Data in this exercise —
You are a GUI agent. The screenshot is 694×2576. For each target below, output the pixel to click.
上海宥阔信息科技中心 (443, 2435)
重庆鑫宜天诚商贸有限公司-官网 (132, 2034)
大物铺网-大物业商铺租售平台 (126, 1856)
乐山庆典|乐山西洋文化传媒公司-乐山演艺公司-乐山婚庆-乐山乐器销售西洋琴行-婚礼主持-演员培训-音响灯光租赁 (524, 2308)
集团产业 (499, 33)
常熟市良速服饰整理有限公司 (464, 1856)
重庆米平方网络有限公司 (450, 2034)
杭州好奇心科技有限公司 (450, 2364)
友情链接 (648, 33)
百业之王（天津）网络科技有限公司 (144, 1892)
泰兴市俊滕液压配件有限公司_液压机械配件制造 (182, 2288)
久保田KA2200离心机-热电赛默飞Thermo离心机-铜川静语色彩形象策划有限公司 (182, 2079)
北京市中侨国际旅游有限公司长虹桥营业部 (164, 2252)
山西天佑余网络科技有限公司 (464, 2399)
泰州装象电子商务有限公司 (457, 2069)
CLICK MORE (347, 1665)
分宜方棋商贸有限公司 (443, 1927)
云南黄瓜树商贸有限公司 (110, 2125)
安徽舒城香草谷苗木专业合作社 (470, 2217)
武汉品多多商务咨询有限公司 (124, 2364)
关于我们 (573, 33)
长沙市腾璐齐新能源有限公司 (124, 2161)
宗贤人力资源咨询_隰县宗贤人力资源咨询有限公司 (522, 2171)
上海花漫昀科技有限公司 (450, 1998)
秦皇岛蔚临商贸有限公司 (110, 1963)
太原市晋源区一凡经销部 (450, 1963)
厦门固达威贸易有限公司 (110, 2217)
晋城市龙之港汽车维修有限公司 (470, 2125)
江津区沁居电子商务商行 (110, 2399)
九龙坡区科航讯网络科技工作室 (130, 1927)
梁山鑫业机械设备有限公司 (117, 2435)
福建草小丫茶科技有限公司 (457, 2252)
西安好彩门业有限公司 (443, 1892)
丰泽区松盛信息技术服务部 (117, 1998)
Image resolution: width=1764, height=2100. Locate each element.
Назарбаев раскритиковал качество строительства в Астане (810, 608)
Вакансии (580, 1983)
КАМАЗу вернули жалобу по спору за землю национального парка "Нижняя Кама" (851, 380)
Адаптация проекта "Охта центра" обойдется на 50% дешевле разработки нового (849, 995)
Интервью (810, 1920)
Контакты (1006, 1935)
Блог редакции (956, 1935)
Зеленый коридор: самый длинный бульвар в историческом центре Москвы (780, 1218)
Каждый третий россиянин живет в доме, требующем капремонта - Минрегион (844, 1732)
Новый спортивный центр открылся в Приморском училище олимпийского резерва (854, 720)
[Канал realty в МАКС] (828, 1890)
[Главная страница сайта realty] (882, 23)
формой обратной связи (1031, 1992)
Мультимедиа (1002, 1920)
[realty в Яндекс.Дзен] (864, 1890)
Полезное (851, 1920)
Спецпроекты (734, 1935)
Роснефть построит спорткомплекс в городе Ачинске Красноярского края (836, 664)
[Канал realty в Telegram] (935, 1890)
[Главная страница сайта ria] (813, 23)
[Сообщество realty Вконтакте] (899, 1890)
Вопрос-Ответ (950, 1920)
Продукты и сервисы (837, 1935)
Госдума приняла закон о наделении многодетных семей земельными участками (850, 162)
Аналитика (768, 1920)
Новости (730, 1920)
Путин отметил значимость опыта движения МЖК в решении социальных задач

Task goal —
Starting with the line with "关于我们 (573, 33)" above and going on through the line with "梁山鑫业机械设备有限公司 (117, 2435)", transcribe every line exactly, both ends included, and add nothing.

Answer to this task —
关于我们 (573, 33)
长沙市腾璐齐新能源有限公司 (124, 2161)
宗贤人力资源咨询_隰县宗贤人力资源咨询有限公司 (522, 2171)
上海花漫昀科技有限公司 (450, 1998)
秦皇岛蔚临商贸有限公司 (110, 1963)
太原市晋源区一凡经销部 (450, 1963)
厦门固达威贸易有限公司 (110, 2217)
晋城市龙之港汽车维修有限公司 (470, 2125)
江津区沁居电子商务商行 (110, 2399)
九龙坡区科航讯网络科技工作室 (130, 1927)
梁山鑫业机械设备有限公司 (117, 2435)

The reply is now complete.